WHAT TO DO: Starting with the line in which "Given: Reply to the post using the arrow icon" appears, give back every line exactly as written until the listing ends, excluding pictures.

INFORMATION GIVEN:
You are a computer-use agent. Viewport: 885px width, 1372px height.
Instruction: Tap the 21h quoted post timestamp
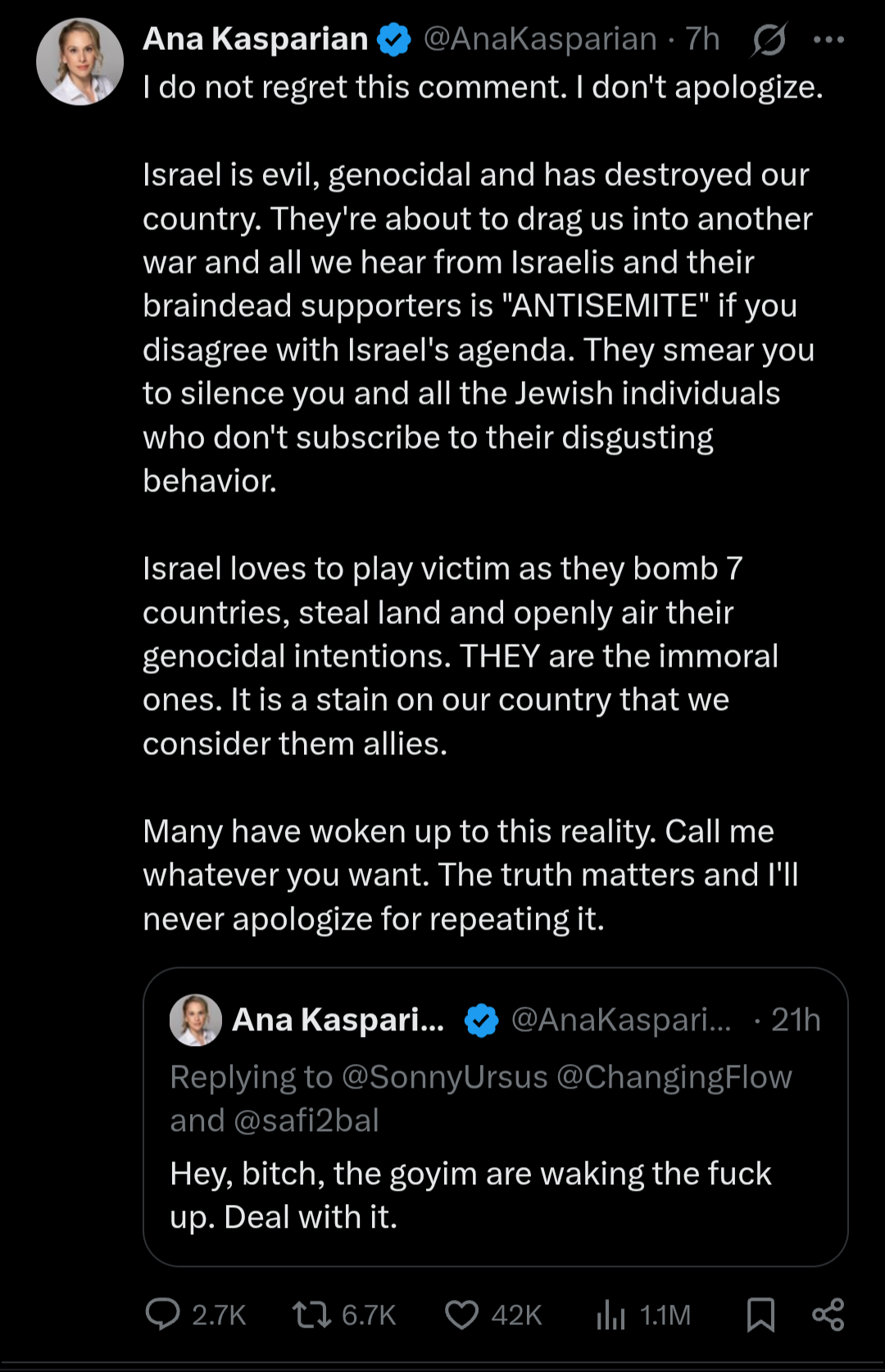[796, 1021]
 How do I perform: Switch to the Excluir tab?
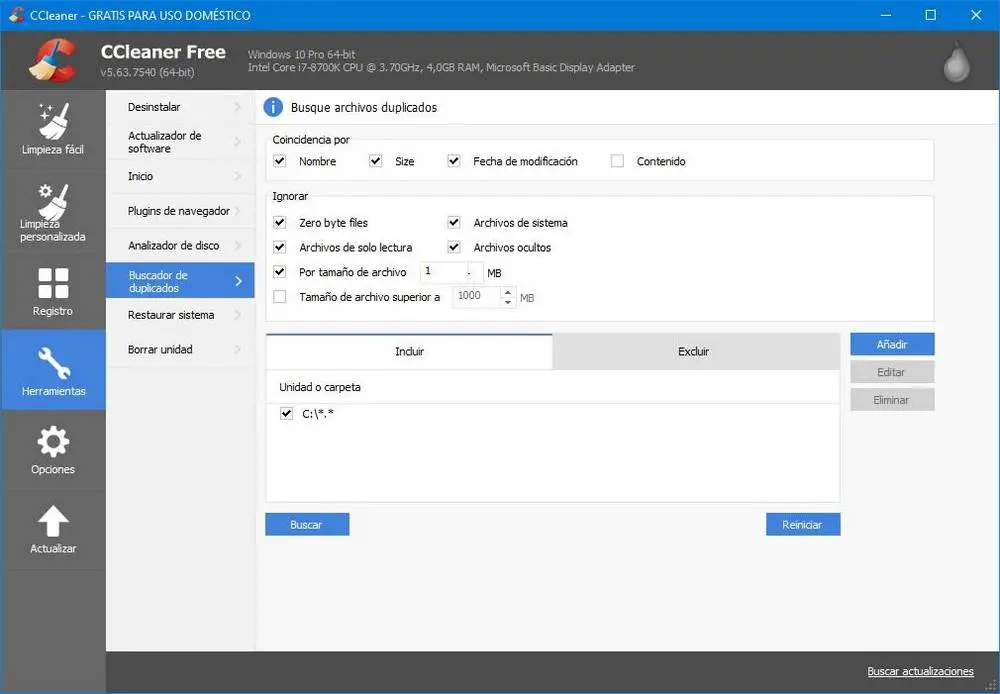(x=694, y=352)
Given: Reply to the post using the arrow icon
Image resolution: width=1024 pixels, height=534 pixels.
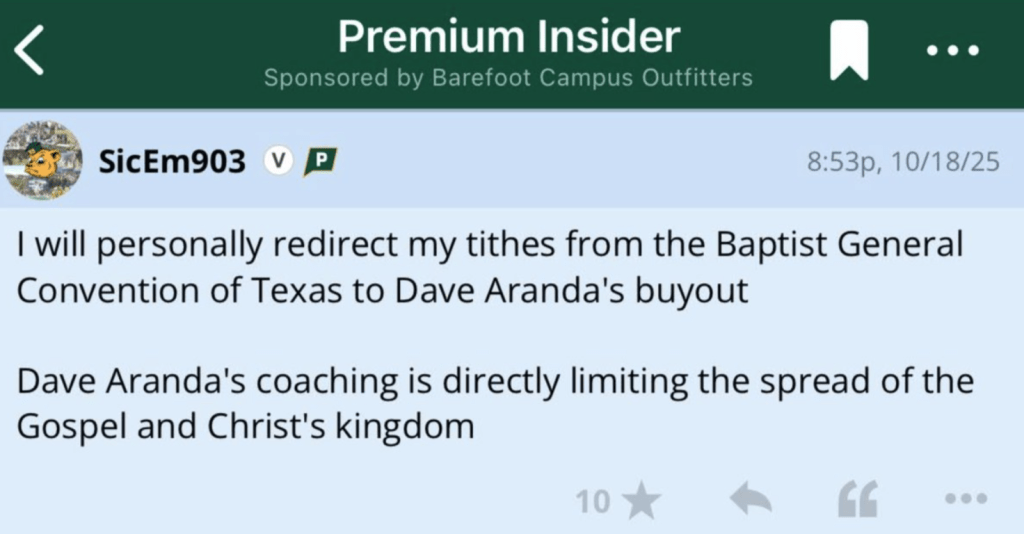Looking at the screenshot, I should click(750, 499).
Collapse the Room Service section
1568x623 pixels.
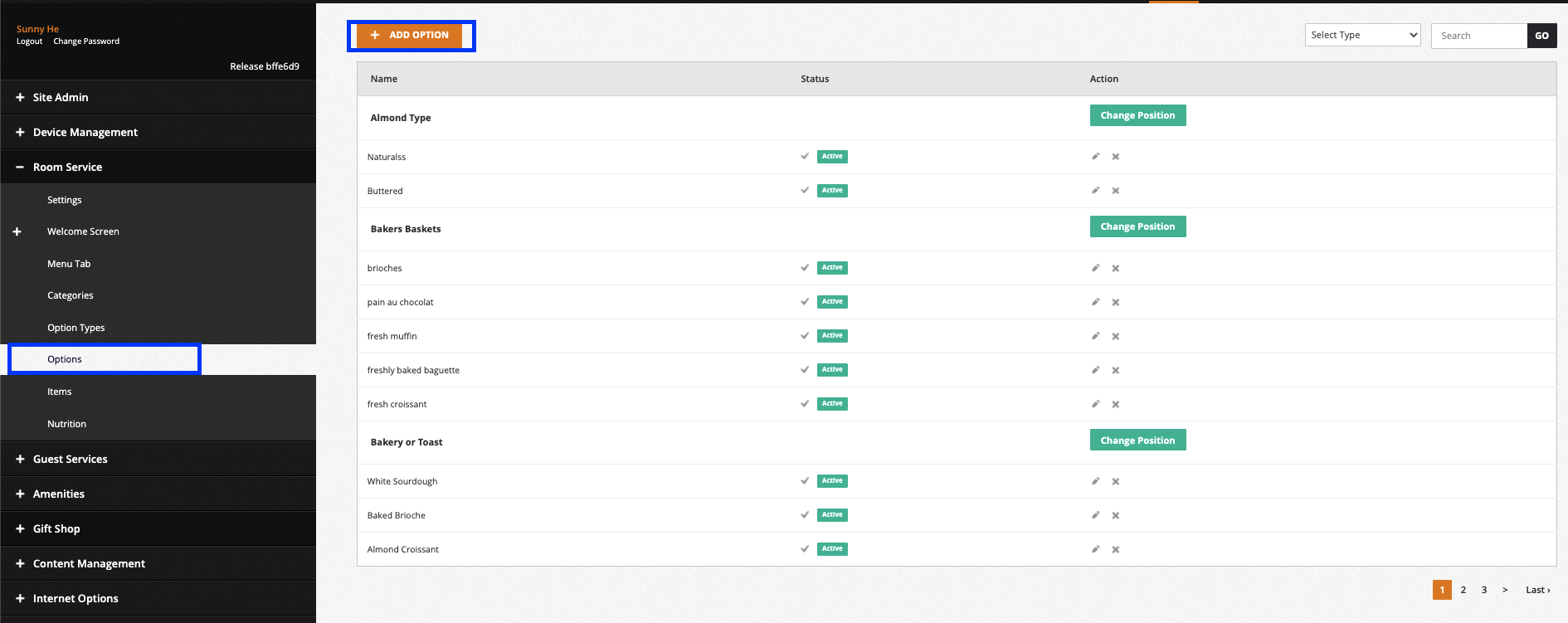(67, 167)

OUTPUT BELOW:
Given: Reply to the post using the arrow icon
Image resolution: width=1024 pixels, height=534 pixels.
Looking at the screenshot, I should click(750, 499).
Collapse the Room Service section
1568x623 pixels.
(67, 167)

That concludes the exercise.